Ali bin Abi Thalib berkata, “Karena engkau telah masuk Islam, aku berikan baju ini padamu, berikut kudaku ini.” Beberapa waktu kemudian, laki-laki itu gugur sebagai syahid ketika ia ikut berperang melawan kaum Khawarij di Nahrawan.

Tepat

Keputusan Umar untuk mengangkat Syuraih sebagai hakim di Kufah amat tepat. Tinta emas sejarah mencatatnya sebagai hakim adil dan bertakwa. Syuraih adalah seorang lelaki Yaman dari suku al-Kindi.

Saat Jazirah Arab disinari cahaya Islam dan menyebar hingga ke negeri Yaman, Syuraih termasuk orang yang pertama beriman kepada Allah dan Rasulnya. Bahkan, ia termasuk orang yang memenuhi panggilan dakwah Islam.

Syuraih menjalankan amanah dan menegakkan keadilan itu selama 60 tahun lamanya. Di depan peradilan, ia tak pernah mengistimewakan pejabat atau kerabatnya sendiri.

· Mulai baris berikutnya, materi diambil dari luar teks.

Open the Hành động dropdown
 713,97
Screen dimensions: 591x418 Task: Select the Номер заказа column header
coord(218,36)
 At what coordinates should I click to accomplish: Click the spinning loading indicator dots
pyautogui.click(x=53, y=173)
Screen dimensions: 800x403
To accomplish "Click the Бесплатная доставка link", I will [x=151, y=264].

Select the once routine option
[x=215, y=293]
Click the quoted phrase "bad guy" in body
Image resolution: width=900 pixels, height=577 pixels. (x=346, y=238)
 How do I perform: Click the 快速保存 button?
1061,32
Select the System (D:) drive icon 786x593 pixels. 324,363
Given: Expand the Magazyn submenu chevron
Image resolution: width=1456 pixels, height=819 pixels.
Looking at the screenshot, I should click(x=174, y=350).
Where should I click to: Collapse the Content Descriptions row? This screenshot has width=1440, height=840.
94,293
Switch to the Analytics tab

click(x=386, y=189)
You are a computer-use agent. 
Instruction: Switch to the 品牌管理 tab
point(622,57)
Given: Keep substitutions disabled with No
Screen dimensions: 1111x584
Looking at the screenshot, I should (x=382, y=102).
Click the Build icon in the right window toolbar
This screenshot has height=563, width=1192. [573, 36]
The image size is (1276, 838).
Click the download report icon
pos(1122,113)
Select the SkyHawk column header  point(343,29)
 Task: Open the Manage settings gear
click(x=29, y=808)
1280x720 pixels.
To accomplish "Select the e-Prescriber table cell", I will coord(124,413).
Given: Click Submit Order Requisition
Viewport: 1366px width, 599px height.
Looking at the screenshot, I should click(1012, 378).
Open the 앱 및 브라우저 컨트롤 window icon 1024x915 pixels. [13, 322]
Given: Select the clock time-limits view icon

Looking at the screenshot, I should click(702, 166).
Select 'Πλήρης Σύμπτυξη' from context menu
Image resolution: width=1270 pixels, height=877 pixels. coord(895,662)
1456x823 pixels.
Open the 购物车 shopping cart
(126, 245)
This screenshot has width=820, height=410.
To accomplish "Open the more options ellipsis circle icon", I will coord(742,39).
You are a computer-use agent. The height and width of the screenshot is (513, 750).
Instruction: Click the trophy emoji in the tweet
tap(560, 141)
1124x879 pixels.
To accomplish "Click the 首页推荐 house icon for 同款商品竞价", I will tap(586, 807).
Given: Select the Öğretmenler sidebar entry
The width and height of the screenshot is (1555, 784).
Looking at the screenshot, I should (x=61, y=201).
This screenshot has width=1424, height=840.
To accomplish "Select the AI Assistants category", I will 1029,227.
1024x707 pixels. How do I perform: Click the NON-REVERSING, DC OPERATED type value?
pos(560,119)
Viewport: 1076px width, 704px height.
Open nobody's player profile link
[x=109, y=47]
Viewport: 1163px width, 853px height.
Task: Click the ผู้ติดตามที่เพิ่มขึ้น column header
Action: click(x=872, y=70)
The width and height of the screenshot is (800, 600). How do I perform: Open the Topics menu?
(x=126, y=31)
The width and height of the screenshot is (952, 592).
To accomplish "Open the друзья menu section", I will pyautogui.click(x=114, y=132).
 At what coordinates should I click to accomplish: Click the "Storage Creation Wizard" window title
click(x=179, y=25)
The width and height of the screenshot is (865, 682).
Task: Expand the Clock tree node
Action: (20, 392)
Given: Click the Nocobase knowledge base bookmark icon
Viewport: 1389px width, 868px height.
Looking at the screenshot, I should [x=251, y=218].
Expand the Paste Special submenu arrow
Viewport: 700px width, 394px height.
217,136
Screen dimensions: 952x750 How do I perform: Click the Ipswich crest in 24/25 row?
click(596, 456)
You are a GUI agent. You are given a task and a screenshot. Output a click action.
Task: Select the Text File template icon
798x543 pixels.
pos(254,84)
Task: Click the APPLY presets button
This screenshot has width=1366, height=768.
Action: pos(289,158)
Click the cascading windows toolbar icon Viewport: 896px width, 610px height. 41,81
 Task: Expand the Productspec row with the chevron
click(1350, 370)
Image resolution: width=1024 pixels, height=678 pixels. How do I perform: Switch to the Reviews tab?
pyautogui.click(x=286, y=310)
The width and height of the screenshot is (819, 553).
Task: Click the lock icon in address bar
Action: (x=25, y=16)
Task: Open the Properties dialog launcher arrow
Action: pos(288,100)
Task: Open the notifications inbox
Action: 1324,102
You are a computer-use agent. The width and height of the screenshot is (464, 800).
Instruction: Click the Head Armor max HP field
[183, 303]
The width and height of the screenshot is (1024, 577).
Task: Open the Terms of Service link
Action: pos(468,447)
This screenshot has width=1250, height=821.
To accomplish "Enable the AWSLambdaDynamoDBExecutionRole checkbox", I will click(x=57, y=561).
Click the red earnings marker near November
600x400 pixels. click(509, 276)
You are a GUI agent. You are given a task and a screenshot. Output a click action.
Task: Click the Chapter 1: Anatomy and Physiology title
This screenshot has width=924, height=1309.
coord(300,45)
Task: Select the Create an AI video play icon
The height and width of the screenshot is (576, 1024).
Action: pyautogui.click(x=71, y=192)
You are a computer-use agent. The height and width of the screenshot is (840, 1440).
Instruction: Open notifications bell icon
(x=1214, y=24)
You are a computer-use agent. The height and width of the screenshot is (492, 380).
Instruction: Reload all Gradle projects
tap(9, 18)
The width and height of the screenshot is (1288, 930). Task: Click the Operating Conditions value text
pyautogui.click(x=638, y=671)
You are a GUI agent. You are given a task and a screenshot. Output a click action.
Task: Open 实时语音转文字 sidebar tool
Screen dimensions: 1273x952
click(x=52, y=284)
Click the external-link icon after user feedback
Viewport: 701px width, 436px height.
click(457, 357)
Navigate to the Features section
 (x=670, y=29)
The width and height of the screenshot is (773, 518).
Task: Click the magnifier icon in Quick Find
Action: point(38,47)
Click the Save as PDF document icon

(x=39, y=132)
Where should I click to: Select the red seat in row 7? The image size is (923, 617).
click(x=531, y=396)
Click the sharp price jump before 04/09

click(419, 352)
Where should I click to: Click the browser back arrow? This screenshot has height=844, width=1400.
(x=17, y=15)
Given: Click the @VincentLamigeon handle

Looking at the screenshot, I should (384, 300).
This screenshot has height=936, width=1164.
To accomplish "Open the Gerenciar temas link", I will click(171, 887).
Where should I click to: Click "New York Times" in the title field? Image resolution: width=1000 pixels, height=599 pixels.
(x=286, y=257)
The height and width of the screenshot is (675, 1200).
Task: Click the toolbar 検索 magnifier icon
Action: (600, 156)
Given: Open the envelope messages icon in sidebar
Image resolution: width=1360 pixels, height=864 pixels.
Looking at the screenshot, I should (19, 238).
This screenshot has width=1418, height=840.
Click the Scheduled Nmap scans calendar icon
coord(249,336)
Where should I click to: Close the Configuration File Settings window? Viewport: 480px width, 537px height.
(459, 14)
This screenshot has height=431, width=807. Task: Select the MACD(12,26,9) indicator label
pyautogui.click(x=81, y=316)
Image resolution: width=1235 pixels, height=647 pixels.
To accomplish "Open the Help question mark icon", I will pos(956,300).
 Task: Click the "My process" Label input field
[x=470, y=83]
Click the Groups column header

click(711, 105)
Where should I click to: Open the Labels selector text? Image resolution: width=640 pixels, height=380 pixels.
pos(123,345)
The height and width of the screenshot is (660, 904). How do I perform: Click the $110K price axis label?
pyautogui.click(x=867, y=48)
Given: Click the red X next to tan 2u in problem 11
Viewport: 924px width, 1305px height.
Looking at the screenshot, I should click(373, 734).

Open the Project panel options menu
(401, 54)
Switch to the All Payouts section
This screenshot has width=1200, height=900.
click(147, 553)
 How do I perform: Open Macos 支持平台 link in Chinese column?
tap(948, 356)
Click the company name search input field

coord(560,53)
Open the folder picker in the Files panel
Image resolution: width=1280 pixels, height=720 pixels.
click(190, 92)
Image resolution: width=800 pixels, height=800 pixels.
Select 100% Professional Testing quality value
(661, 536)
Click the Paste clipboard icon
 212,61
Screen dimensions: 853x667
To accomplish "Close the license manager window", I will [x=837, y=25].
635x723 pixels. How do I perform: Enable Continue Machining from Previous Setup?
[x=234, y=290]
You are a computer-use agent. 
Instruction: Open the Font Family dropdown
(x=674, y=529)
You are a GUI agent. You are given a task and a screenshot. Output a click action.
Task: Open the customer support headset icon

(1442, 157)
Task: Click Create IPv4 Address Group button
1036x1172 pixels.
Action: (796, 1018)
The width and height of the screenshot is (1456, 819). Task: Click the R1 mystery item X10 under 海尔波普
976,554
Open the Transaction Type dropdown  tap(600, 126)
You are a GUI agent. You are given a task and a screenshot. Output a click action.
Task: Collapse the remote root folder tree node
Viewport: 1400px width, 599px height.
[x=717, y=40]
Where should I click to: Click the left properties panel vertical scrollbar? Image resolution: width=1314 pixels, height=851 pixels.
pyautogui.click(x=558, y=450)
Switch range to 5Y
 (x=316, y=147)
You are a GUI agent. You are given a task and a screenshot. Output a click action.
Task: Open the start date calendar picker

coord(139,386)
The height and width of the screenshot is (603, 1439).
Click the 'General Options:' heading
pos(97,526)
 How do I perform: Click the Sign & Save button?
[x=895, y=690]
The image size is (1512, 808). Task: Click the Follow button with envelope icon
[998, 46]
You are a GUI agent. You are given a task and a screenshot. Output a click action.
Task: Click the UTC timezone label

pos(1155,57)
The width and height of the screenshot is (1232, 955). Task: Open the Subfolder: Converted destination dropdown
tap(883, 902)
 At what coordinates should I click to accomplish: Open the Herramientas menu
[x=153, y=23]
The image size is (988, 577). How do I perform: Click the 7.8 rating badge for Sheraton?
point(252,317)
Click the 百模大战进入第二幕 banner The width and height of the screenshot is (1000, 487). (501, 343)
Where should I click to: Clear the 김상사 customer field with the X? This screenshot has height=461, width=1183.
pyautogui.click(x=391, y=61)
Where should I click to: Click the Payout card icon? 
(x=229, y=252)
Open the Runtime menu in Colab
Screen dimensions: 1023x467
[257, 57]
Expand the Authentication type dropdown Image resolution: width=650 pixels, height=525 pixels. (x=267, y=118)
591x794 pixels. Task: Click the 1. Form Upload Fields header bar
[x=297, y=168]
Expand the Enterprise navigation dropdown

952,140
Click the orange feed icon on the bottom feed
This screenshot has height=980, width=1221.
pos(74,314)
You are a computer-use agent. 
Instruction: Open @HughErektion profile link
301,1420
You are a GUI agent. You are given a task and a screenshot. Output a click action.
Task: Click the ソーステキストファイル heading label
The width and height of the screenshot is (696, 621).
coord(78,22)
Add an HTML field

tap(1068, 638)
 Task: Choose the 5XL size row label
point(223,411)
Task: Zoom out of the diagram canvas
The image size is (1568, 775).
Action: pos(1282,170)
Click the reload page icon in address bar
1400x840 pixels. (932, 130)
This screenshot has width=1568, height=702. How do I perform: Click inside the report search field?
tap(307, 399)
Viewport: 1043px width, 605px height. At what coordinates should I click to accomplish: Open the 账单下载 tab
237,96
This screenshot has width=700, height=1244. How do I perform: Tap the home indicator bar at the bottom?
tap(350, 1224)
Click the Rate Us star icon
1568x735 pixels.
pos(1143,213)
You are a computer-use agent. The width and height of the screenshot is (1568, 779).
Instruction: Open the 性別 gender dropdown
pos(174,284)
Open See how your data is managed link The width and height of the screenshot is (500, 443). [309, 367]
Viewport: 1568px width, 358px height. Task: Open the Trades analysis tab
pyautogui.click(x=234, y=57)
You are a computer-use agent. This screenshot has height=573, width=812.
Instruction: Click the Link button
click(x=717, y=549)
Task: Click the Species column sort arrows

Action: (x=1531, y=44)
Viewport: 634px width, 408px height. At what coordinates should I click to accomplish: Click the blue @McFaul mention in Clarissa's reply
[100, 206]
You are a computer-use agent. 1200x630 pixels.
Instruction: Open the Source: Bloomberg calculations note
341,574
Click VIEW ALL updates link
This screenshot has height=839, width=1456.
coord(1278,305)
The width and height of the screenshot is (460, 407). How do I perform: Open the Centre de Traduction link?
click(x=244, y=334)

Pengangkatan Syuraih al-Qadhi sebagai hakim di Makkah tidaklah rumit, hanya merujuk pada kredibilitas, reputasi, dan integritas seseorang. Karena begitulah sistem pengangkatan seorang pejabat negara pada masa kekhalifahan Islam. Berbeda pengangkatan seorang pejabat negara seperti sekarang, perlu persyaratan administrasi yang melelahkan.